Stored items from the collection:
---

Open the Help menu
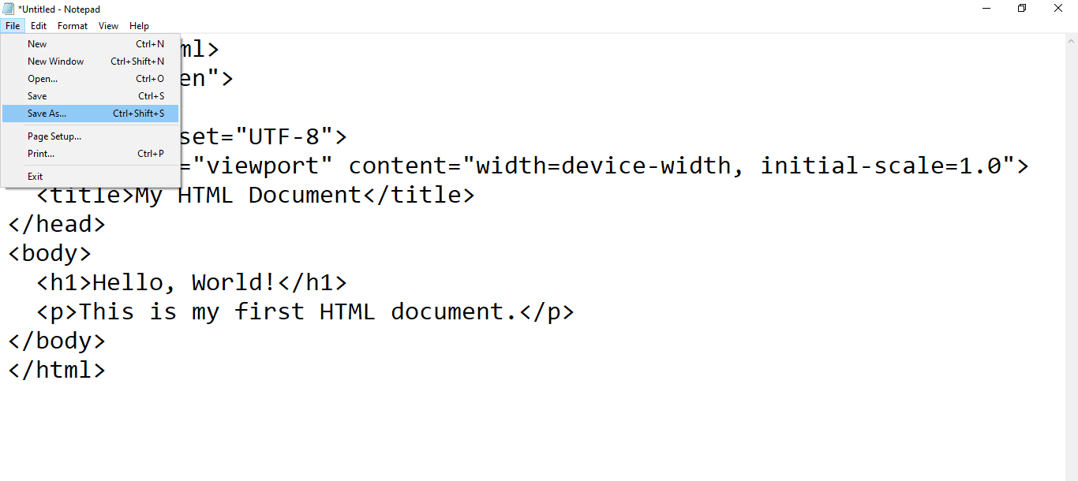This screenshot has width=1078, height=481. [x=139, y=26]
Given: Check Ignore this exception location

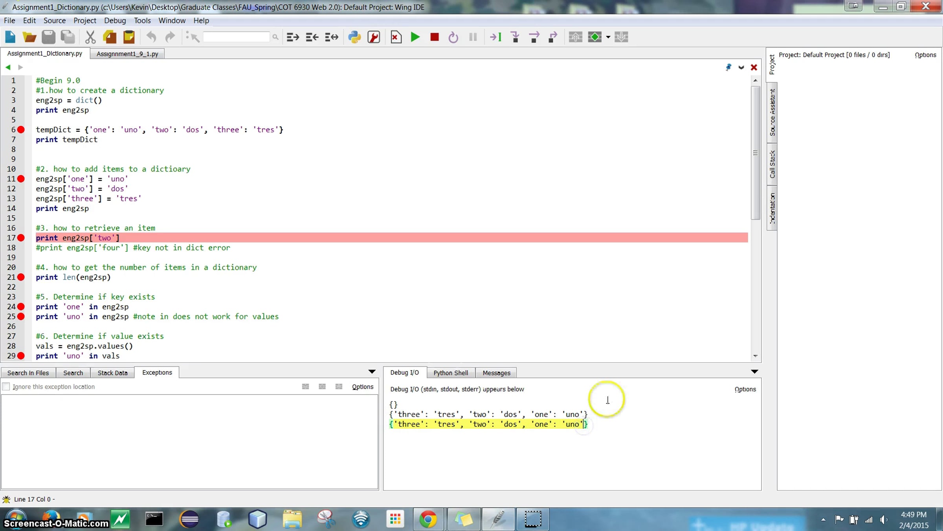Looking at the screenshot, I should [x=6, y=387].
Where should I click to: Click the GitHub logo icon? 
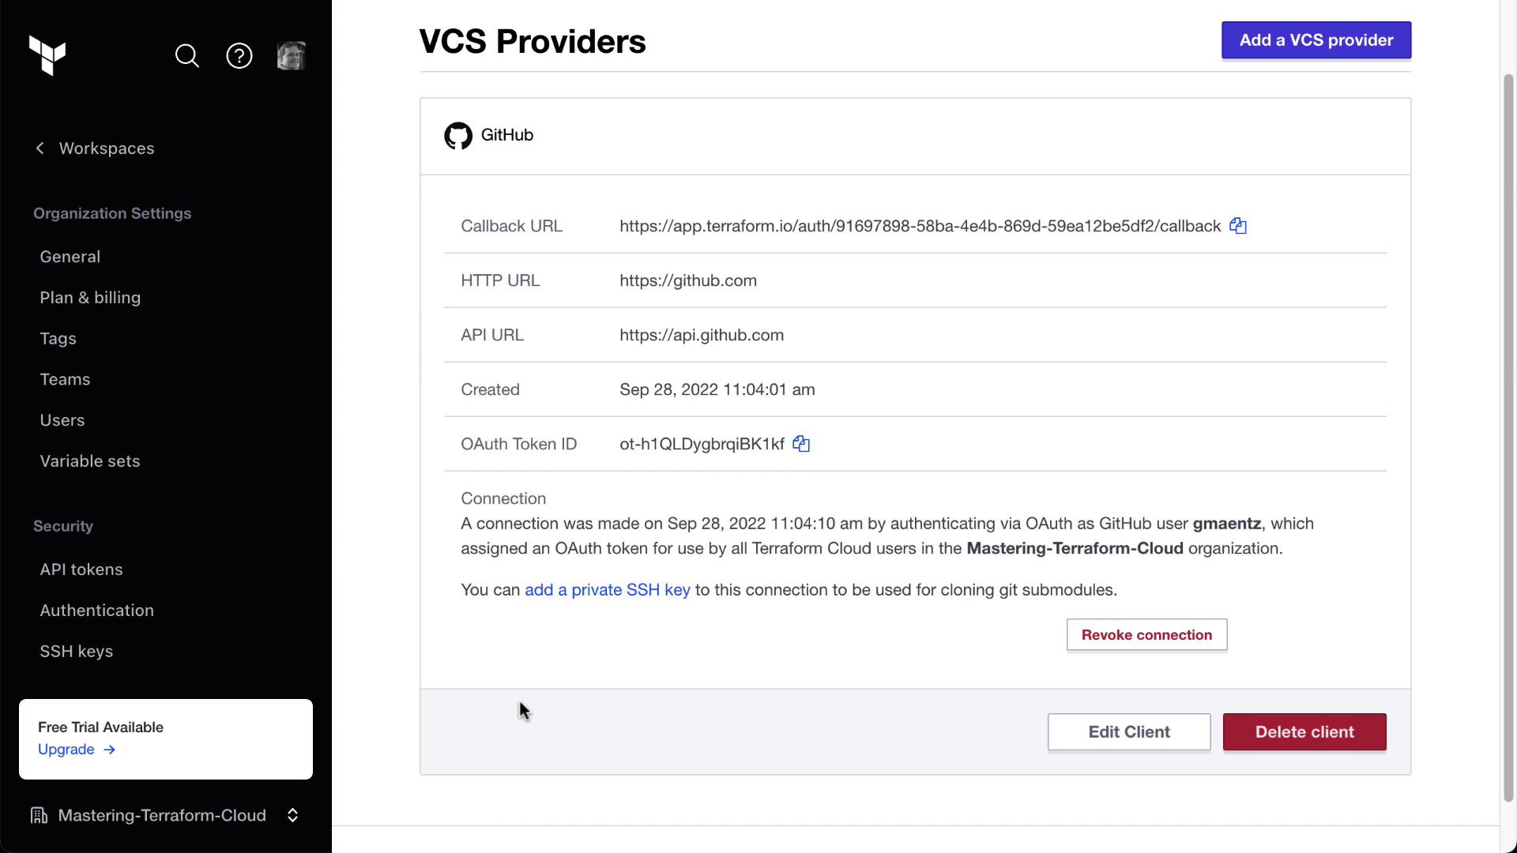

---

▶ [Exercise instructions]
Output every line of text in the data above as a Markdown table with the columns "No." and "Line," numbering the rows in order and skipping blank lines. Leave the pictures out of the table.

▶ [Response to the task]
| No. | Line |
|---|---|
| 1 | Open the Help menu |
| 2 | This screenshot has width=1078, height=481. [x=139, y=26] |
| 3 | Given: Check Ignore this exception location |
| 4 | Looking at the screenshot, I should [x=6, y=387]. |
| 5 | Where should I click to: Click the GitHub logo icon?  |